Data entries
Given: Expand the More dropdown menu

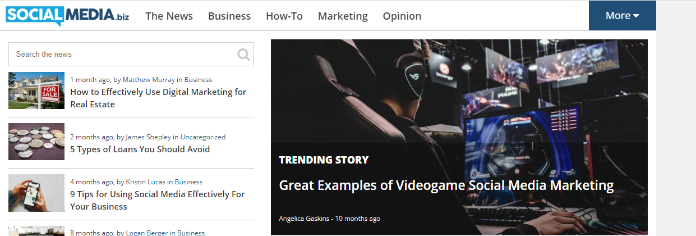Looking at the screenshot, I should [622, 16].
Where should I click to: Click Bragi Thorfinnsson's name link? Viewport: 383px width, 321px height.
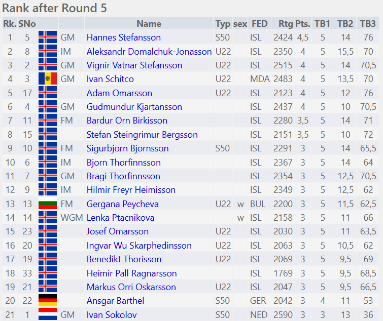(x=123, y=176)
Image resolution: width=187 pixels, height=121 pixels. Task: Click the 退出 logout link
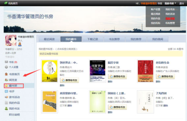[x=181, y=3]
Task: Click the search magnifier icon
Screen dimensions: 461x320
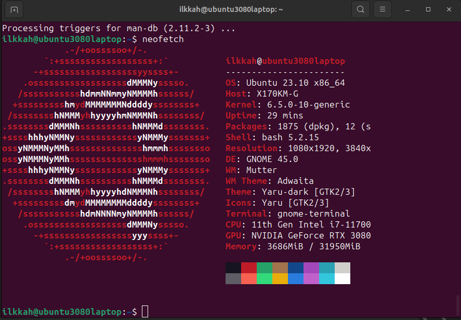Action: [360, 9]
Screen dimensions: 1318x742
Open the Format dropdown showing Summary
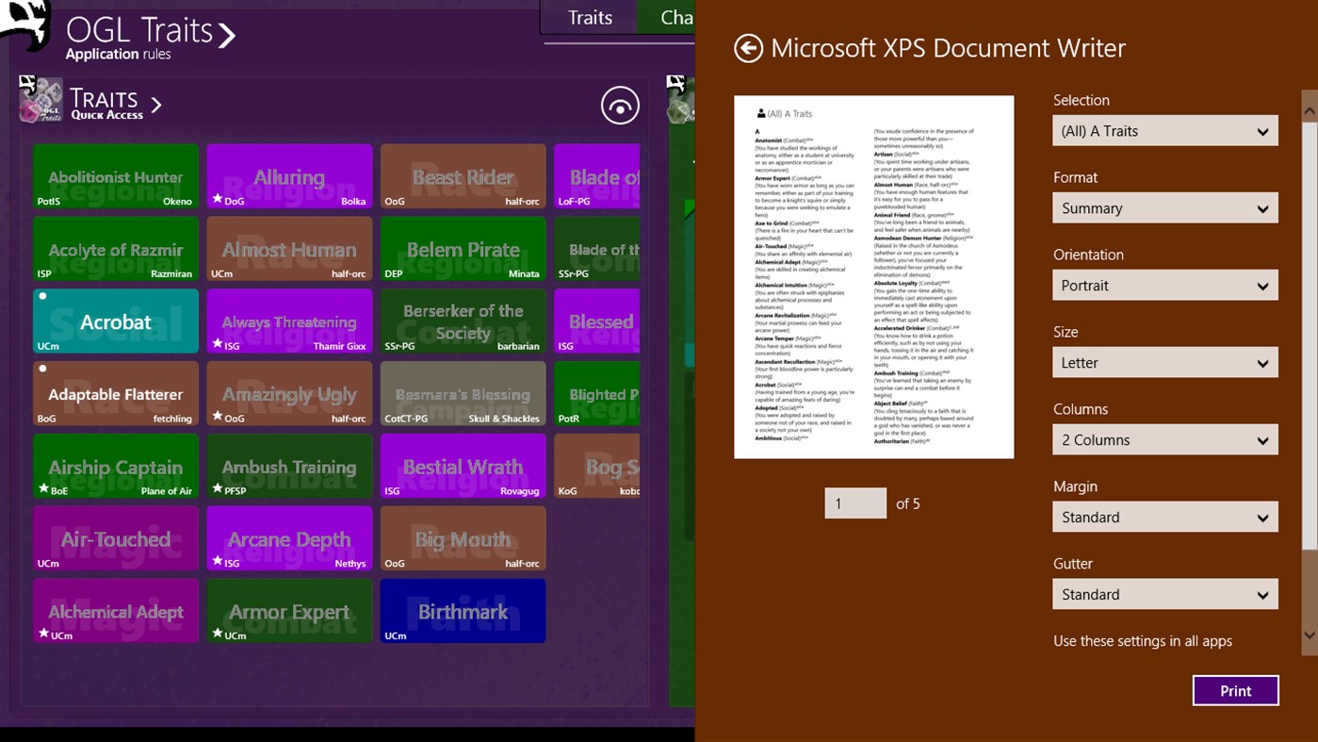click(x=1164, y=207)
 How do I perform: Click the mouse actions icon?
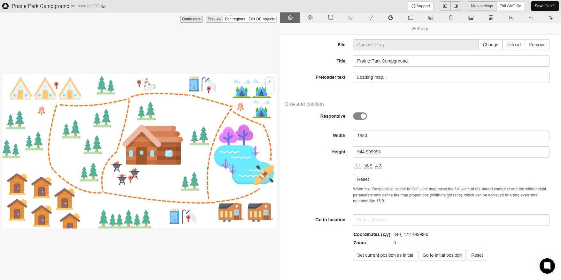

What you need to do: Should there be pictures in the data, leave them out and return the rest exactly.

Answer area:
Given: Expand the More dropdown menu

Looking at the screenshot, I should [622, 16].
Where should I click to: Click Bragi Thorfinnsson's name link? Viewport: 383px width, 321px height.
(x=123, y=176)
Image resolution: width=187 pixels, height=121 pixels. Task: Click the 退出 logout link
[x=181, y=3]
Task: Click the search magnifier icon
Screen dimensions: 461x320
Action: [360, 9]
Screen dimensions: 1318x742
Open the Format dropdown showing Summary
click(x=1164, y=207)
 How do I perform: Click the mouse actions icon?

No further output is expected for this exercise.